On Fri, Jan 6, 2012 at 6:27 PM, Jesse Gross <[email protected]> wrote:
> On Thu, Jan 5, 2012 at 7:59 PM, Pravin B Shelar <[email protected]> wrote:
>> diff --git a/datapath/datapath.c b/datapath/datapath.c
>> index 17871e4..76bf8f5 100644
>> --- a/datapath/datapath.c
>> +++ b/datapath/datapath.c
>> +static void __dp_destroy(struct datapath *dp)
>> +{
>
> Can you document the locking expectations for the function (i.e. genl mutex)?
ok.
>
>> + struct vport *vport, *next_vport;
>>
>> + list_for_each_entry_safe(vport, next_vport, &dp->port_list, node)
>> + if (vport->port_no != OVSP_LOCAL)
>> + ovs_dp_detach_port(vport);
>
> I think that the above block is the only part of destruction that
> needs to hold RTNL. Can we just take the lock there and drop it from
> callers? Then we can also move call_rcu in here as well, so it really
> does the full destruction process.
>
RTNL is also required while detaching dp local vport.
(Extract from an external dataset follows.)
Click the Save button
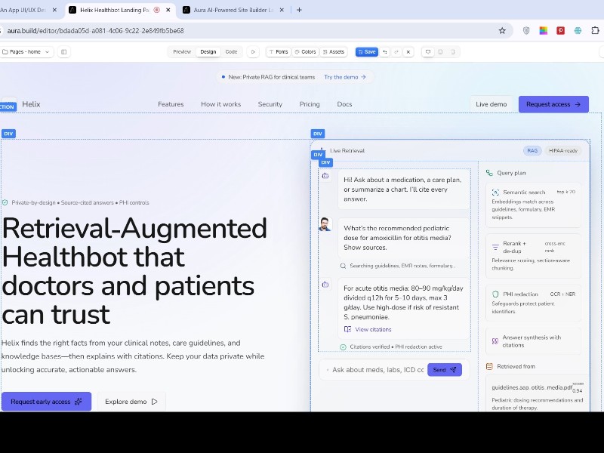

>> @@ -2047,15 +2059,20 @@ error:
>> static int __rehash_flow_table(void *dummy)
>> {
>> struct datapath *dp;
>> + struct net *net;
>>
>> - list_for_each_entry(dp, &dps, list_node) {
>> - struct flow_table *old_table = genl_dereference(dp->table);
>> - struct flow_table *new_table;
>> + for_each_net(net) {
>> + struct ovs_net *ovs_net = net_generic(net, ovs_net_id);
>
> I think you need to take RTNL here, otherwise a namespace could
> disappear while you are iterating over them.
>
ok.
>> +static void dp_destroy_all(struct ovs_net *ovs_net)
>> +{
>> + struct datapath *dp, *dp_next;
>> + LIST_HEAD(dp_kill_list);
>> +
>> + rtnl_lock();
>> + list_for_each_entry_safe(dp, dp_next, &ovs_net->dps, list_node) {
>
> This list is really protected by genl mutex, not RTNL.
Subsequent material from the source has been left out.